My PrEP Story: Qaisar (part 2)

In his first MPS Qaisar talked about using condoms as his form of preventing HIV, in his second he talks about his experiences starting PrEP for the first time.

My PrEP Story is the personal voice of people who are using, or have used, PrEP, and those who have been at the forefront of providing it and advocating for it. Find out more about their decisions to use PrEP, how they have navigated using PrEP, and their very own PrEP journey.

If you’d like to add your voice to My PrEP Story, check out our helpful guide and email hello@prepster.info

 

 

So I started.

I’m not really sure why. Partly because I was featured topless on an ad hung in a rather well-known Soho sex shop, encouraging everyone to start popping blue pills – the kind that prevents HIV transmission, not the kind that keeps your dick hard – and I guess it counts as false advertising if I too didn’t start taking PrEP myself.

Of course, that’s not true – but after a year or so of building up an online dominant/submissive connection with a silver fox (his words, not mine) in Berlin, I’d wanted our first connection to be unwrapped. There’s something about the idea of skin-to-skin contact that I wanted to share with him. Call it romanticism. Call it the wages of finding out what your prostate can really do.

Since I’m already due for a health check-up, I swallow my fear of needles and allow a delightful Hungarian woman to draw a little blood and briskly test my HIV status before handing me a pamphlet and three small bottles of PrEP. 

With a comforting smile, she then doodles the dosage schedule on a spare sheet of paper. I’m asked first if I’ll be taking the meds on an event-basis, or if I’d prefer to be protected at all times. Nodding to the latter, she explains that I start off with two pills, then each day afterwards I take one, and that’s it. I’m told to not overdo creatine and to be fairly consistent with dosage times, and at some moment I’m waiting for my projected self-loathing to show up in a judgemental facial expression or even an exasperated gasp on her part but nothing. She’s done this dozens of times before. In the eyes of the law, the clinic, and God, we’re all sluts.

In general, I’m very prone to side effects. I remember the anorgasmia that came from a paltry dose of antidepressants, the sweaty nights where nothing would come but frustration. I remember the rashes that broke out from some vitamin D tabs that stood in for the lack of sunshine on this horrid soggy island. So, I pop the blue pills and wait for the nausea, the headaches, the stomach pain…
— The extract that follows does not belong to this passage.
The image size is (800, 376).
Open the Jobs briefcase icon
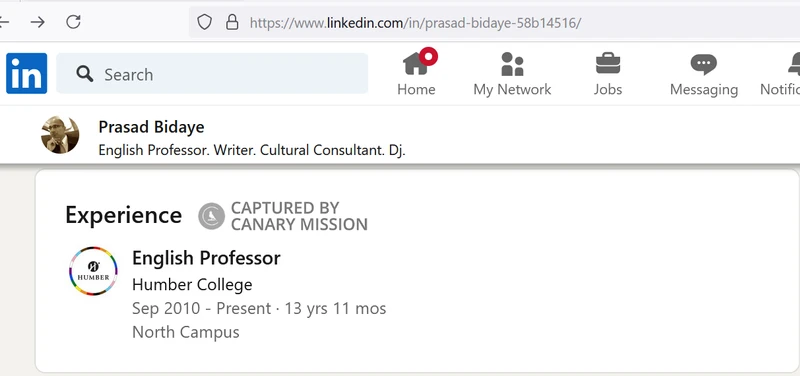608,64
 …and nothing happens. I munch on a pain au chocolat and think, for once, the system works.

I won’t be so lurid as to describe my first experiences of condomless sex with my partner and others, beautiful memories formed both in Lewisham and Schoneberg in quick succession – but it does, at first, feel almost wrong. The barrier is no longer physical, and I have to put my faith in biochemistry over latex. It will take some getting used to, even if the physical sensations it enables are incredible.

So I have a three-month supply – and as with picking up a new gym membership or a Pret subscription, I’m keen to see how the further layer of protection changes my daily practice, especially since my sexual outlook has increasingly focused on quality over quantity. I’d like to think that being able to share even more with my partner – and those who hold the proverbial keys – will reinforce and strengthen those relationships, but if nothing else, it’s nice to know there’s always an extra layer of protection there.